The oldest pupils are now in Year 5. Heatherlands is larger than the average-sized primary school. The proportion of pupils with disabilities and with special educational needs is similar to that found nationally in primary schools.
The large majority of these pupils have speech, language and communication difficulties. Children in the Early Years Foundation Stage attend full time. The proportion of pupils supported by the pupil premium is slightly less than the national average.
This additional funding supports disadvantaged pupils. Most pupils are from White British backgrounds. There are fewer girls at Heatherlands than are found in primary schools nationally.
A small proportion of pupils speak English as an additional language.
Summary of key findings for parents and pupils
This is a good school. School leaders, including the governing body, are ambitious to turn Heatherlands from an effective first school into a high performing primary school.
The staff share this drive for improvement so that all pupils receive a good education. Achievement is good. All groups of pupils make good progress in their reading, writing and mathematics from where they start from because : of the consistently good teaching.
Teachers assess pupils’ work well and give pupils good guidance on what to do next to improve. Disadvantaged pupils and those who are disabled or have special educational needs achieve as well as, and sometimes better than, other pupils. Pupils enjoy school.
They attend regularly, behave well and feel safe. Children make good progress in the Reception classes. Good leadership of the Early Years Foundation Stage has resulted in improved teaching and better achievement for these children.
Pupils benefit from a wide range of subjects and exciting learning experiences, such as the specialist teaching in gymnastics, music and art. This positively contributes to pupils’ spiritual, moral, social and cultural development. Leaders systematically check pupils’ rates of progress and the quality of teaching.
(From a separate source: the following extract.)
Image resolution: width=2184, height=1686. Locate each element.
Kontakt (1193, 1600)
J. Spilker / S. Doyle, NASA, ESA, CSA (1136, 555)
Information from this is used effectively by school leaders, including governors, to identify the priorities for improvement. Leaders are effective in turning plans into reality. The governing body is clear as to the school’s strengths and areas for improvement.
The governors challenge leaders appropriately and understand the linkage of improvements in teaching to salary progression. It is not yet an outstanding school because : Teachers in the Early Years Foundation Stage do not consistently incorporate parents’ views as to the development of their children into the teacher assessments and use these to help their planning. Pupils are not provided with sufficient opportunities to apply their mathematical skills in a variety of different ways.